Only the lines holding "Locate" are wanted. Copy every one from the records below.

****************

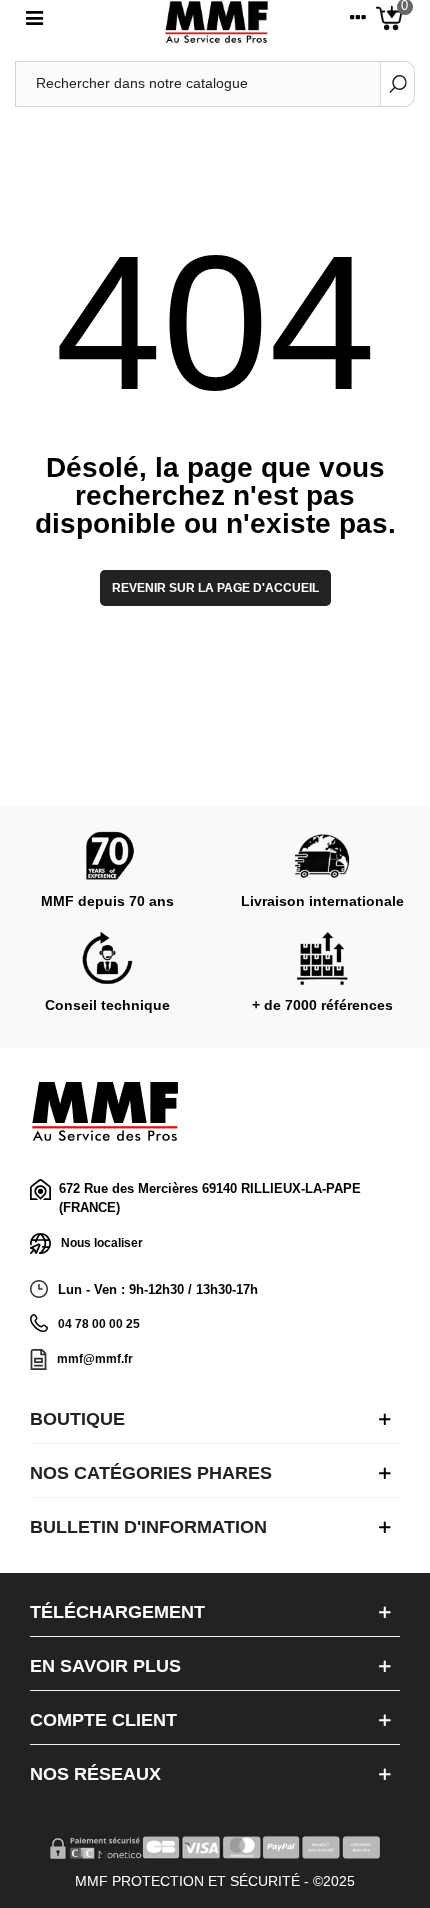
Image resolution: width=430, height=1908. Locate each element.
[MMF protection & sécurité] (216, 22)
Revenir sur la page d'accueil (215, 588)
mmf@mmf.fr (95, 1359)
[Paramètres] (358, 22)
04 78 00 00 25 (99, 1324)
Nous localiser (102, 1242)
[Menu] (34, 22)
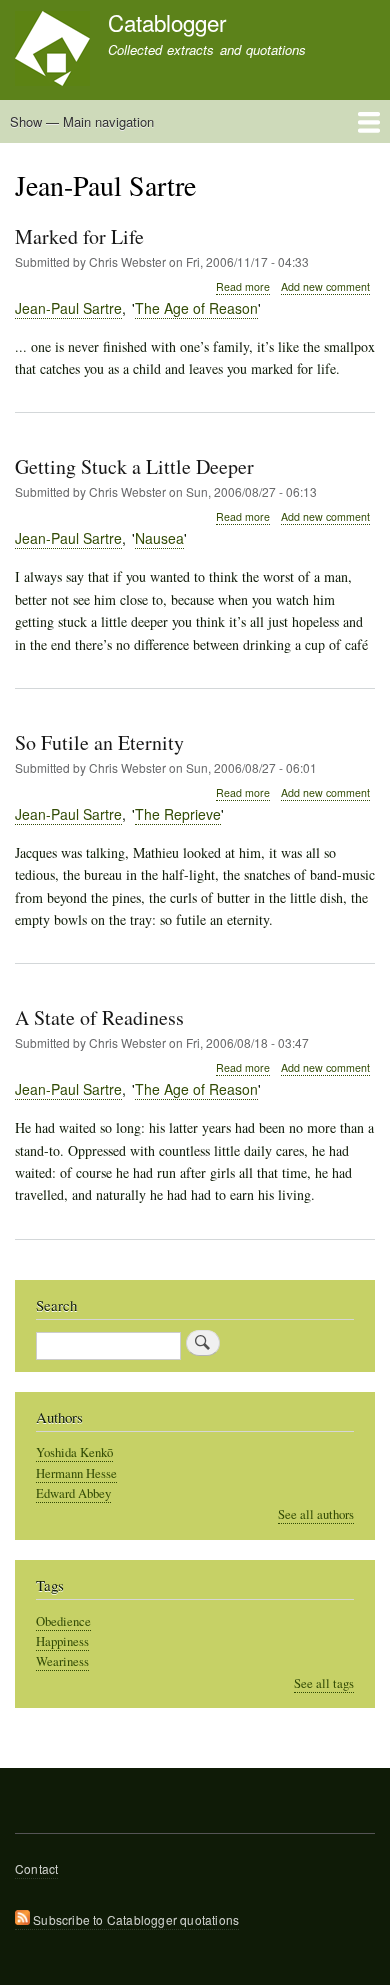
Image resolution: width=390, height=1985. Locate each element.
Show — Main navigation (82, 121)
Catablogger (167, 22)
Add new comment (325, 286)
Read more (243, 287)
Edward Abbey (73, 1493)
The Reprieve (178, 814)
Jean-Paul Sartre (68, 308)
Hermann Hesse (76, 1473)
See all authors (316, 1514)
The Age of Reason (196, 308)
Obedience (63, 1621)
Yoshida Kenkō (74, 1452)
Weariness (62, 1661)
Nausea (159, 538)
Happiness (62, 1641)
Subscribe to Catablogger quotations (134, 1919)
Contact (36, 1868)
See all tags (324, 1683)
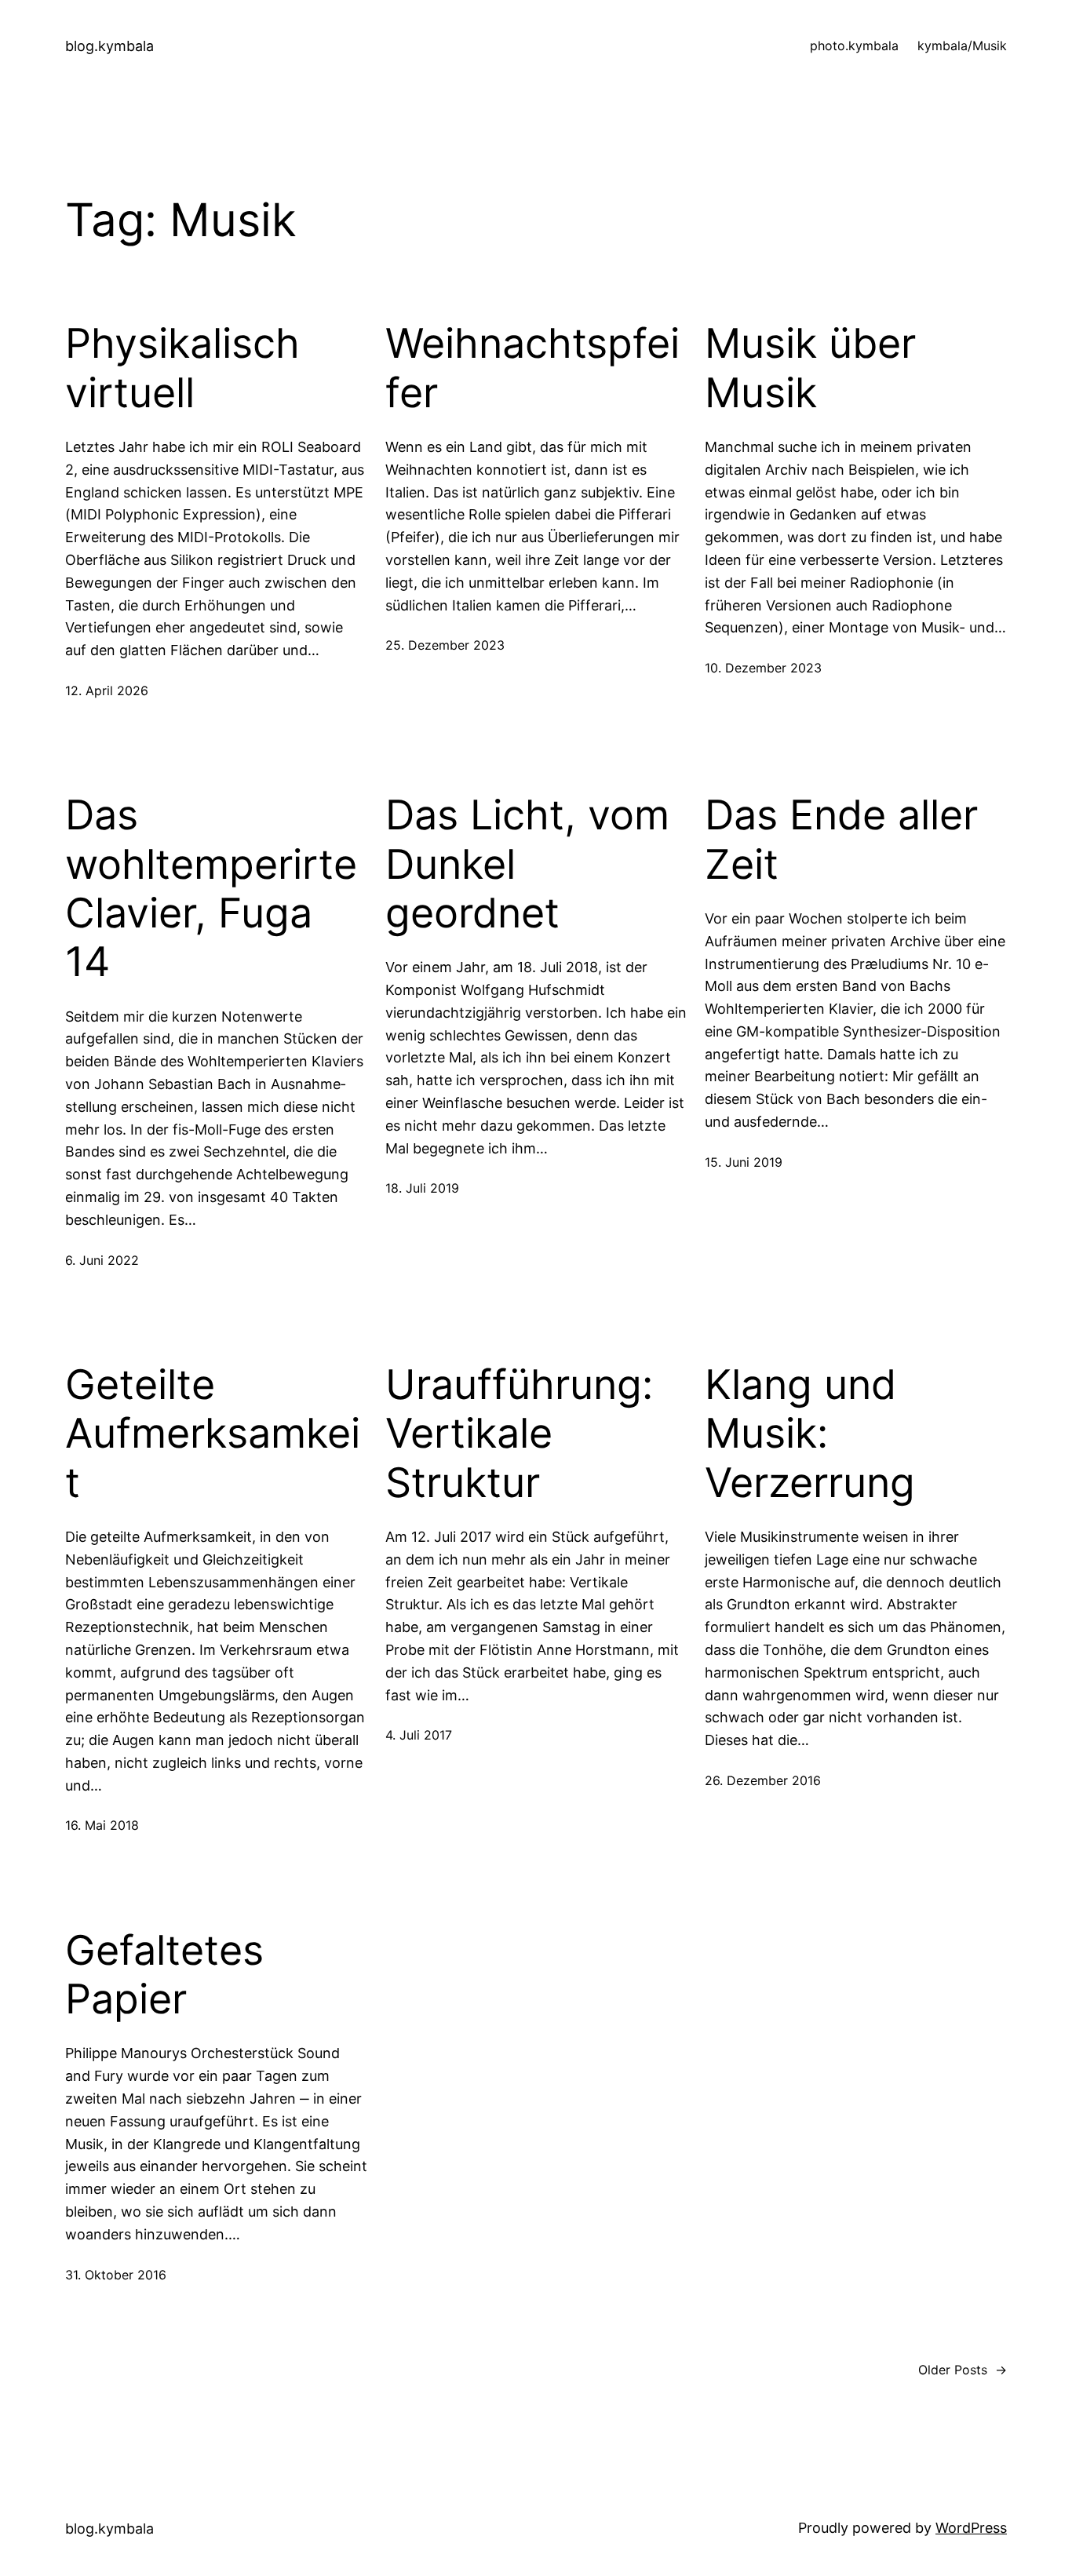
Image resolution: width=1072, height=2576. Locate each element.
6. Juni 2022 (102, 1260)
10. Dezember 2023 (763, 668)
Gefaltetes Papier (164, 1975)
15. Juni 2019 (743, 1162)
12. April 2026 (106, 690)
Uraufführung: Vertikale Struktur (519, 1434)
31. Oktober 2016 (115, 2275)
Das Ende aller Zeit (841, 839)
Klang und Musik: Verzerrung (810, 1434)
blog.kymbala (109, 46)
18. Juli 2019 (422, 1188)
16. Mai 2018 (102, 1825)
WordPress (971, 2528)
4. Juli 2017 (418, 1735)
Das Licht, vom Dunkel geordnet (527, 864)
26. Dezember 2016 (763, 1780)
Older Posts (962, 2369)
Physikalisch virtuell (182, 368)
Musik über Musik (810, 368)
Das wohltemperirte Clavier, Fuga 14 (211, 888)
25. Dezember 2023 (445, 645)
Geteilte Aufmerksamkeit (212, 1434)
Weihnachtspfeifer (532, 368)
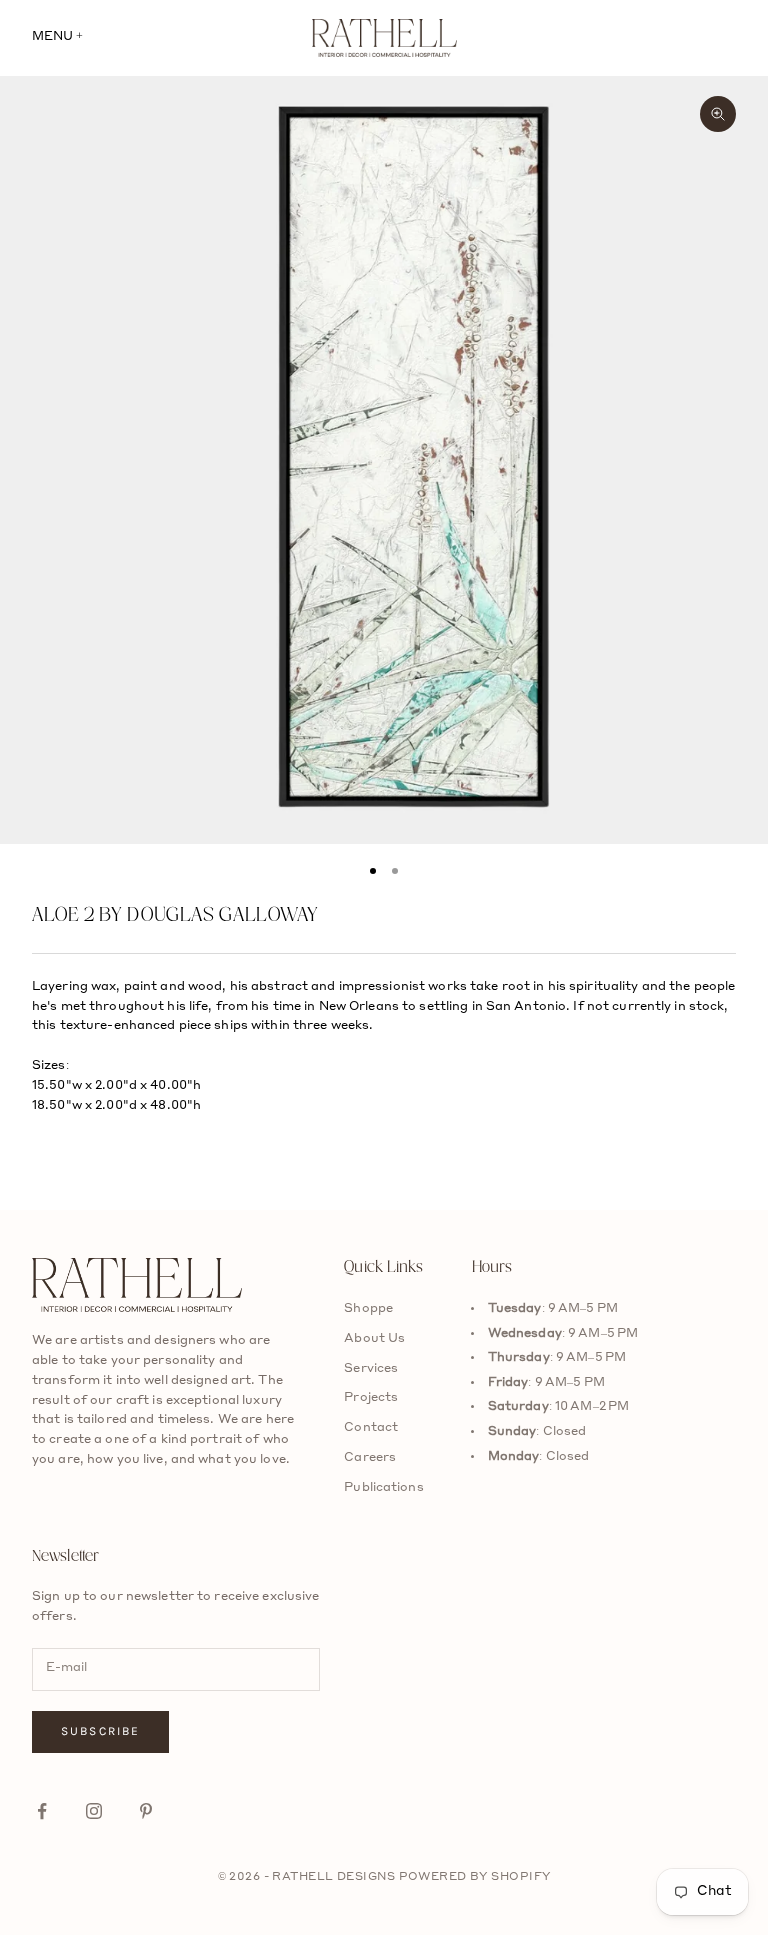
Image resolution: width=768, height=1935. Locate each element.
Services (371, 1369)
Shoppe (368, 1309)
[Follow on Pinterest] (146, 1811)
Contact (371, 1428)
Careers (370, 1458)
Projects (371, 1398)
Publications (383, 1488)
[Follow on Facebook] (42, 1811)
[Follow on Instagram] (94, 1811)
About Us (374, 1339)
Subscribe (100, 1731)
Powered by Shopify (475, 1877)
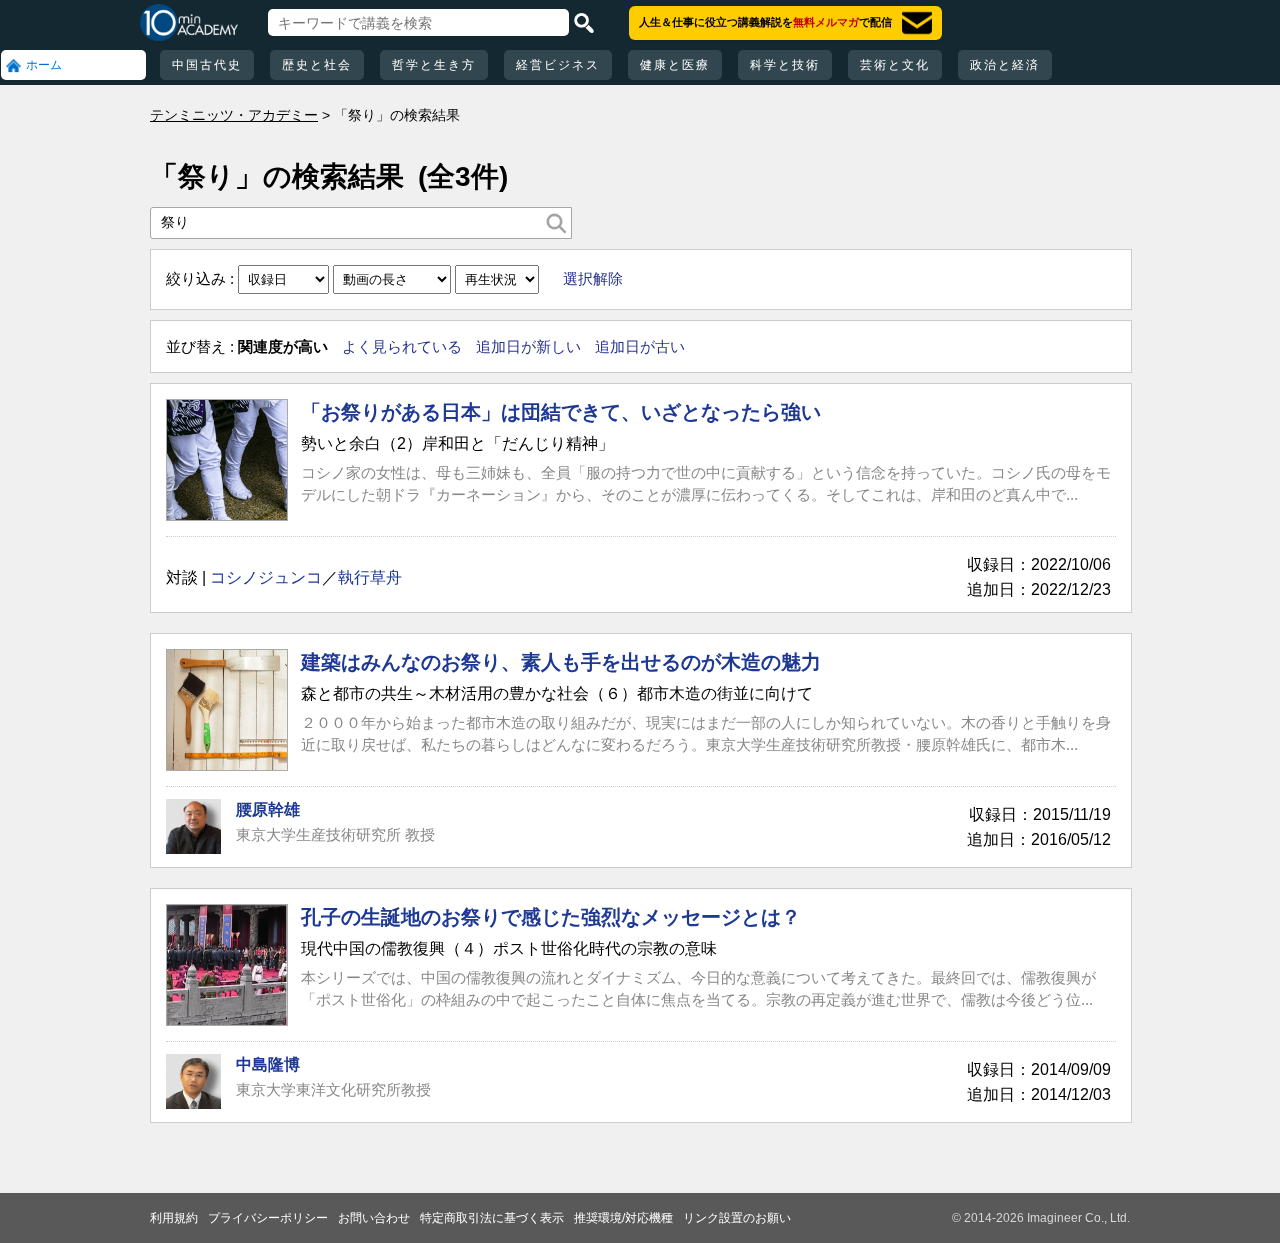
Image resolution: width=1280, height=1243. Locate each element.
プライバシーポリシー (268, 1218)
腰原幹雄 (268, 809)
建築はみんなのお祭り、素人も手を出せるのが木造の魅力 (561, 662)
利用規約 (174, 1218)
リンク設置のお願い (737, 1218)
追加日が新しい (528, 346)
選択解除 (593, 278)
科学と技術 (785, 65)
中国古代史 (207, 65)
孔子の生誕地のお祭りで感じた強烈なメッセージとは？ (551, 917)
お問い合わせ (374, 1218)
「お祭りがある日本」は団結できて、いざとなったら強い (561, 412)
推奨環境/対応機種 (623, 1218)
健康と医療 (675, 65)
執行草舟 (370, 577)
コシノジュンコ (266, 577)
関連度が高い (283, 346)
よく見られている (402, 346)
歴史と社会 (317, 65)
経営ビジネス (558, 65)
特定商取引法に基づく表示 (492, 1218)
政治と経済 (1005, 65)
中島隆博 (268, 1064)
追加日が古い (640, 346)
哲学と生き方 (434, 65)
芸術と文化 (895, 65)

****************

_Reply to the exercise:_
Image resolution: width=430, height=1908. Locate each element.
Image resolution: width=390, height=1985. Locate each element.
Image resolution: width=1072, height=2576. Locate each element.
Image resolution: width=768, height=1935. Locate each element.
Image resolution: width=1280, height=1243. Locate each element.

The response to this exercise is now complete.